All of these discoveries set the stage for his examination of Ultrabithorax, one of the key genes critical to the development of Drosophila. Certain combinations of mutations in this gene caused the duplication of an entire body segment, resulting in flies with four wings rather than two, and eight legs rather than six. The rough location of the region had been localized to specific bands on the polytene chromosome, but biologists were stymied in their efforts to learn exactly where the gene was or how it functioned.
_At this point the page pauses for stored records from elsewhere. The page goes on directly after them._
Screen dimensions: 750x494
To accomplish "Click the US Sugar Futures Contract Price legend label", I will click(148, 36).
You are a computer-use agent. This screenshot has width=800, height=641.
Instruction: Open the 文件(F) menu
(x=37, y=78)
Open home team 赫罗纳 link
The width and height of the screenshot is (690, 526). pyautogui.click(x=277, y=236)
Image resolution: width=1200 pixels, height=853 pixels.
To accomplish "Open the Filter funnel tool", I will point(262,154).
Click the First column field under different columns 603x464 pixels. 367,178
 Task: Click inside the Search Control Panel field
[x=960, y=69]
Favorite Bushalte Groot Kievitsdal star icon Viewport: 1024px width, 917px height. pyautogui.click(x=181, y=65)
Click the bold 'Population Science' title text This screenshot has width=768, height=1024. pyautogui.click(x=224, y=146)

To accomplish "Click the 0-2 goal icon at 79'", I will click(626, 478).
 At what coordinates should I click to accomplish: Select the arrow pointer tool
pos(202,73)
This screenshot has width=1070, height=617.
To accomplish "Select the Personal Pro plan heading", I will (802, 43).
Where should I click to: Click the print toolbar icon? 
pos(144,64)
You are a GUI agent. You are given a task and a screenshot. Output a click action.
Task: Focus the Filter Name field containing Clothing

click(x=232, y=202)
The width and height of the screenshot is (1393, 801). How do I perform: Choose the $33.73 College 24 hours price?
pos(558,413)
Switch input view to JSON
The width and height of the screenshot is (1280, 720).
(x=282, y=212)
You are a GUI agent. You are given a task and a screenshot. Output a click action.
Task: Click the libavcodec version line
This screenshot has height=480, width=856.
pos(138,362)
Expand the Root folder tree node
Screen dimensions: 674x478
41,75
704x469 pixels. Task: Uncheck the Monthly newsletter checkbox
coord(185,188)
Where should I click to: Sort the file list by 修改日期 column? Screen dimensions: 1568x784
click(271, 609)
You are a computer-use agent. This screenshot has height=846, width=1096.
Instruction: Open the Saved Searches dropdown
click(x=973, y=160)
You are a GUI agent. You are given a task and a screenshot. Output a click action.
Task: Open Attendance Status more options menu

“Dave figured out a way to find the gene based on isolating the DNA sequences within that region of the genome,” said Stanford professor of biochemistry Mark Krasnow, PhD, who was a postdoctoral scholar in Hogness’ lab at the time. In the early 1980s, Hogness published a detailed description of the positional cloning of the Ultrabithorax gene, which he went on to show as a master regulator of development.

“This paper demonstrated the ability to clone the gene underlying any genetic trait, and simultaneously proved there were genes specifically devoted to regulating normal development. It’s one of the great papers in the history of biology,” Lifton said.

“It was immediately apparent how profound this would be for the future of the field,” said Krasnow, who holds the Paul and Mildred Berg Professorship. “It brought a precision and beginning of a molecular understanding that led to the transformation of developmental biology. It was like meeting your pen pal for the first time. These were genes that people had been studying for decades and that had a profound effect on the development of a whole organism. And when we began to understand that these pathways were conserved through evolution — that is, we now had the key to understanding at a molecular level development in all organisms — that was a real ‘oh my goodness’ moment.”

Gentle encouragement, hands-off guidance

Along the way, Hogness recruited and trained countless young scientists with the same particular blend of gentle encouragement and hands-off guidance that he used in raising his sons.

“He was a bit of a laissez-faire parent, in that he let me do whatever he thought I could safely do,” Chris Hogness said. “When I was 14, he let me bike with an older cousin from Stanford to Seattle during the summer. As he did with his trainees, he gave us a fair amount of freedom. He wanted us to develop our own confidence.”

By the late 1980s, Hogness felt that Stanford needed a new department focused solely on developmental biology. He made his case by writing an 11-page white paper outlining his reasoning. He prevailed. One of his first moves was to convince noted researcher Lucy Shapiro, PhD, then chair of the microbiology department at Columbia University, to chair the new department — a position that he had no interest in filling himself. To do so, he flew across the country unbidden, and walked into Shapiro’s lab bearing a dozen yellow roses and a sheaf of blueprints for Stanford’s as-yet-unfinished Beckman Center for Molecular and Genetic Medicine.

“And just like that, I was coming to Stanford,” Shapiro recalled.

Hogness was awarded the Thomas Hunt Morgan Medal by the Genetics Society of America in 2003 and the International Prize for Biology in 2007. He is also the recipient of a Lifetime Achievement Award from the Society of Developmental Biology, the March of Dimes Prize of Developmental Biology and a Genetics Society of America Medal.  

 In 2013, he shared the Warren Alpert Foundation Prize with Stanford professor of genetics and of biochemistry Ron Davis, PhD, and former Stanford professor David Botstein, PhD, for their seminal contributions to the creation of a human genetic map leading to the discovery of thousands of disease genes.

Hogness is survived by his sons.

A celebration of his life is planned for early 2020 at Stanford.